One of the worst offenders in terms of blatant partisanship in lieu of genuine scholarship is Elizabeth Hinton’s chapter on police violence. It regurgitates the false narrative that the protests of summer 2020 were “mostly peaceful” by claiming that conservatives ignore the reality that most protests “remained nonviolent.” She consistently labels riots as “uprisings” and “rebellions.” Her use of passive framing when detailing protest-driven violence (“the community burned,” “the fire spread”) showcases this bias. Hinton’s unabashed excusal of criminality under the guise of the pursuit of “civil rights” drives home the intellectual and moral bankruptcy of her argument:

Although the tactics may have differed, the people who attacked police, smashed windows, set fires, and plundered local stores shared the same demands as the mainstream civil rights movement. They were fighting against the process of their own criminalization, as well as making unanswered calls for socioeconomic inclusion and against racism more broadly.

Despite all these issues, does Myth America at least get its basic facts right? If only. There are myriad factual errors and deliberate misstatements throughout.

Churchwell, the author of the “America First” chapter, describes the phrase as “a Republican motto” before World War I and until Woodrow Wilson. However, she writes that “when William Jennings Bryan’s populist 1896 campaign attacked the gold standard as the mainstay of international finance, his supporters cheered that Bryan stood for ‘America first, the world afterwards,’ whereas William McKinley was maintaining ‘England’s grip on this country [by] secret means.’” The problem is that the opponent of “America First” in this instance, William McKinley, was a Republican, and Jennings Bryan, the “populist,” was a three-time Democratic presidential nominee.

Other statements are totally unsupported. The author of the chapter on the January 6 insurrection states that several people died, “including a police officer beaten by the crowd,” which, with respect to the police officer, has been categorically refuted. Author Natalia Mehlman Petrzela drops two whoppers: that feminism “has never been dead set on destroying the family,” a claim countered by a cursory review of feminist literature, and that Margaret Sanger was not a eugenicist, a fact that even Planned Parenthood, the organization that Sanger founded, has acknowledged. The war in the Philippines at the turn of the 20th century is presented as the deadliest in American history. The relevant endnote, however, misleadingly compares an all-cause mortality figure from the time of the Philippines war with the number of Civil War–battlefield deaths. The chapter on voter fraud suggests that the lies surrounding the 2020 election “homed in on urban minorities as the threat to American democracy, and served as an excuse for a new wave of voter-suppression legislation,” and it cites no evidence whatsoever.

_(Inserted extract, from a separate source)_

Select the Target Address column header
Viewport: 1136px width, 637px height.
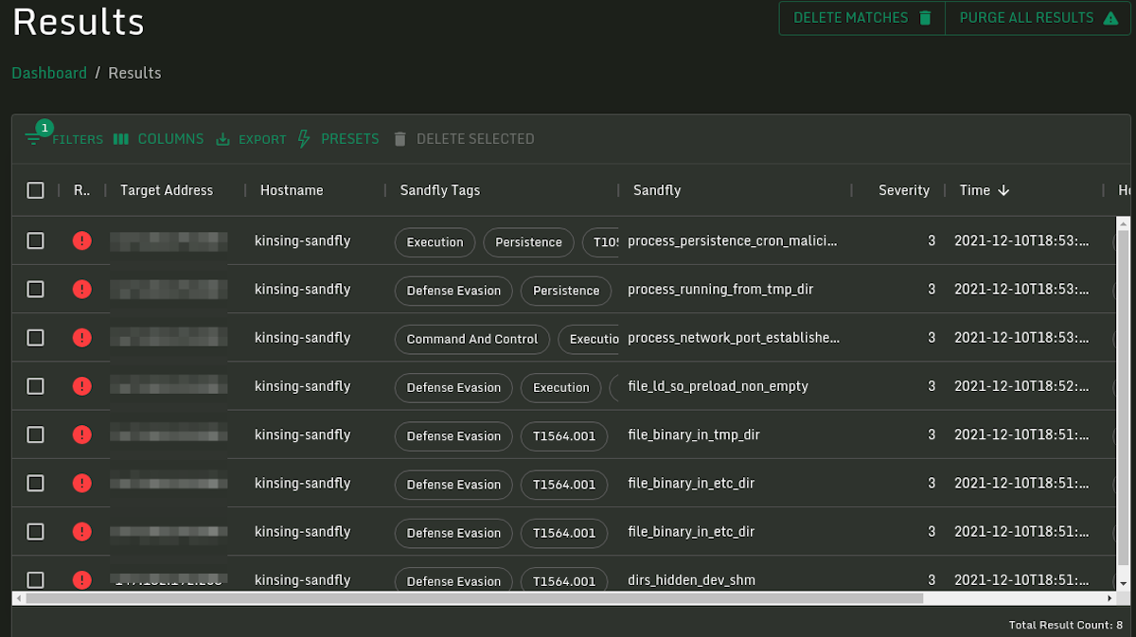coord(167,189)
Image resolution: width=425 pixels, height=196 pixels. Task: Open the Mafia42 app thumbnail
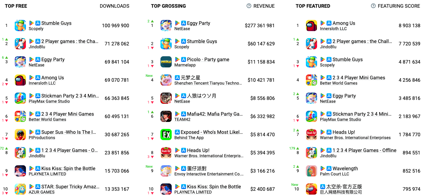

Moments of interest, notably in the “Founding Myths” chapter by Akhil Reed Amar, are few. For the most part, Myth America is a compendium of progressive historical narratives poorly disguised as scholarship: a promotion of modern partisan ideology under the auspices and authority of history. Like its forebear, the 1619 Project, Myth America seeks to reorient our understanding of American history in a firmly progressive direction.

Kruse and Zelizer describe myth-believing conservatives as being “against intellectuals, universities, the media, and other valid sources of information.” At least with regard to the intellectuals and elites who produced Myth America, that position seems eminently justified.

Mike Coté is a writer and historian focusing on great-power rivalry and geopolitics. He blogs at rationalpolicy.com and hosts the Rational Policy podcast.